[Work to complete] Once the line containing "Task: Open Top Queries by I/O report" is found, please copy it and all lines after it through the end of the records, exactly, leaving out pictures.

Records from a collection:
::::::::
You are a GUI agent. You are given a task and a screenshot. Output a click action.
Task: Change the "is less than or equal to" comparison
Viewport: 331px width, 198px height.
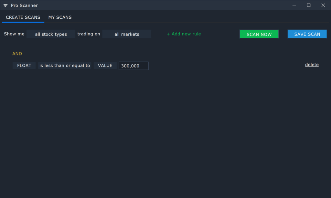point(65,65)
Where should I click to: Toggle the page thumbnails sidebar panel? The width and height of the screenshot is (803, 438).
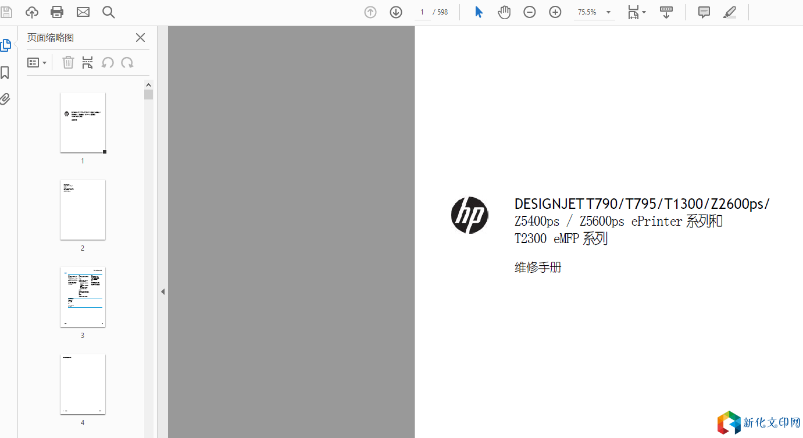tap(5, 45)
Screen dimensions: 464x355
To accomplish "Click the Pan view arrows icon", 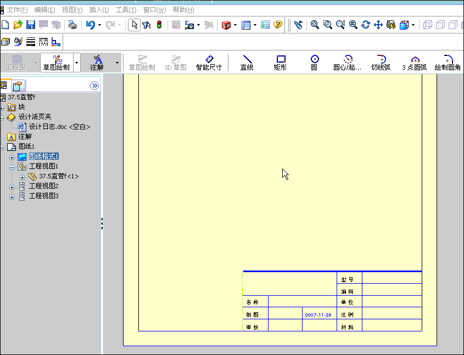I will (378, 25).
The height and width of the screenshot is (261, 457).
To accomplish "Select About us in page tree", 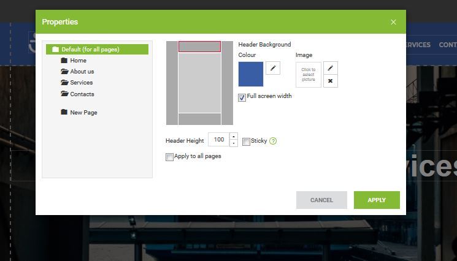I will tap(82, 72).
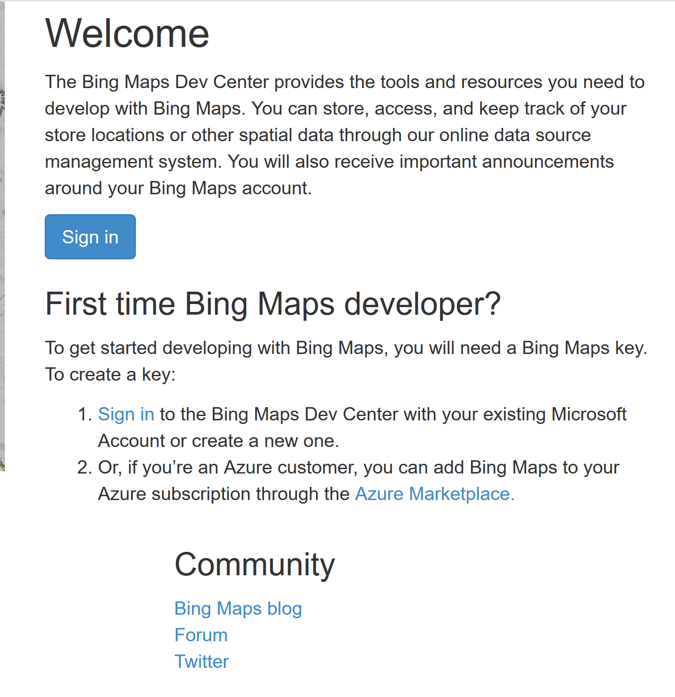Visit the Forum community link
Viewport: 675px width, 697px height.
coord(201,635)
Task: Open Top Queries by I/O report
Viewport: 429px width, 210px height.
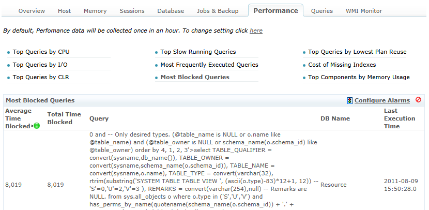Action: (40, 65)
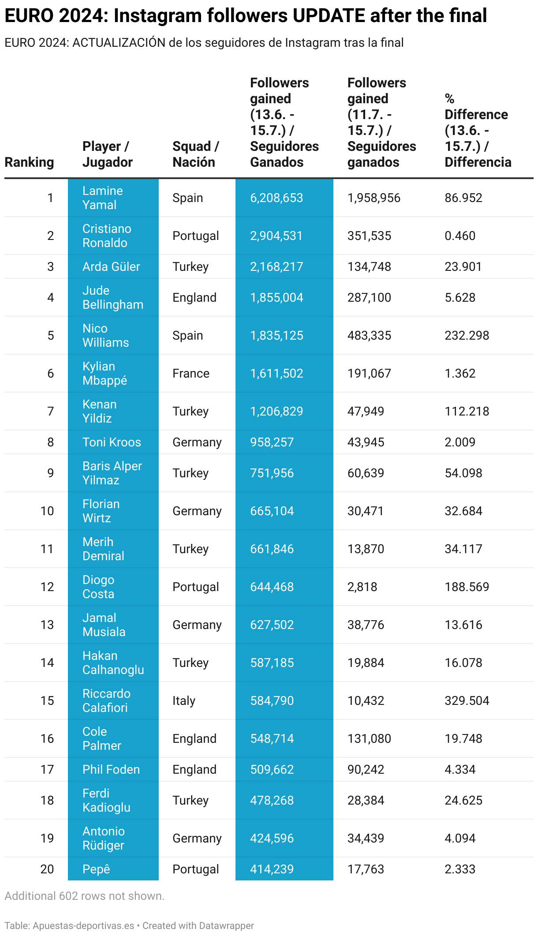
Task: Click the Player / Jugador column header
Action: (107, 154)
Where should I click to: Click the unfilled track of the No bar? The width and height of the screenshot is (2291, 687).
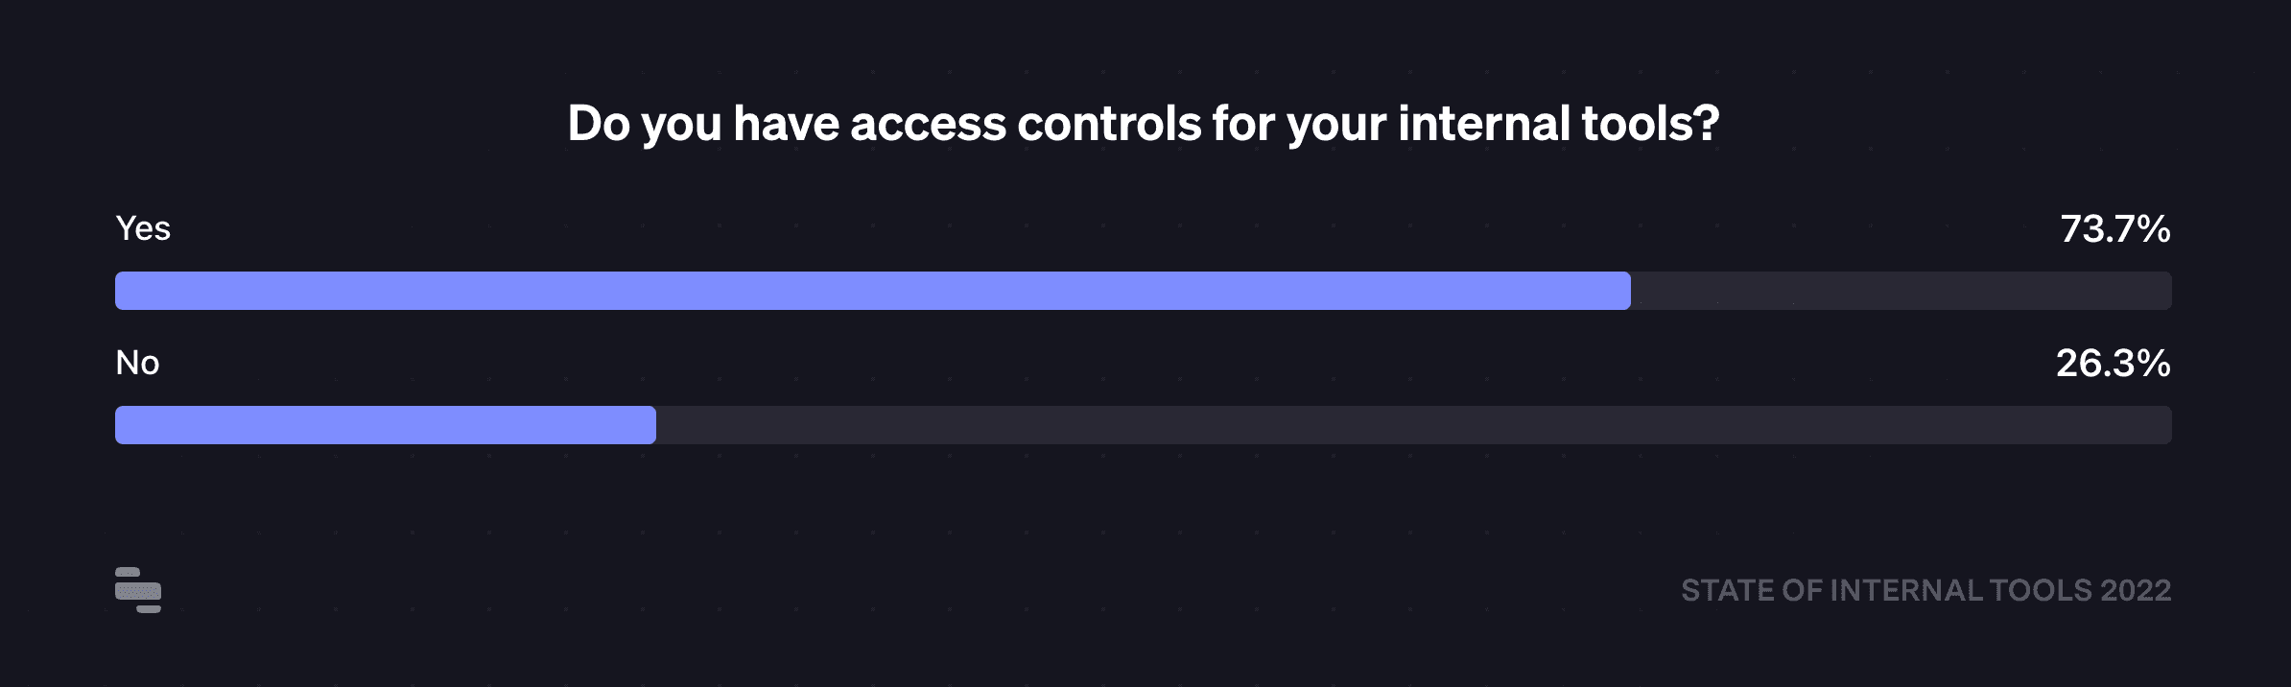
::::::::
[Answer for the task]
Task: Open Top Queries by I/O report
Viewport: 429px width, 210px height.
Action: (40, 65)
Task: Click the Player / Jugador column header
Action: (107, 154)
Where should I click to: Click the unfilled track of the No bar? The width and height of the screenshot is (2291, 687).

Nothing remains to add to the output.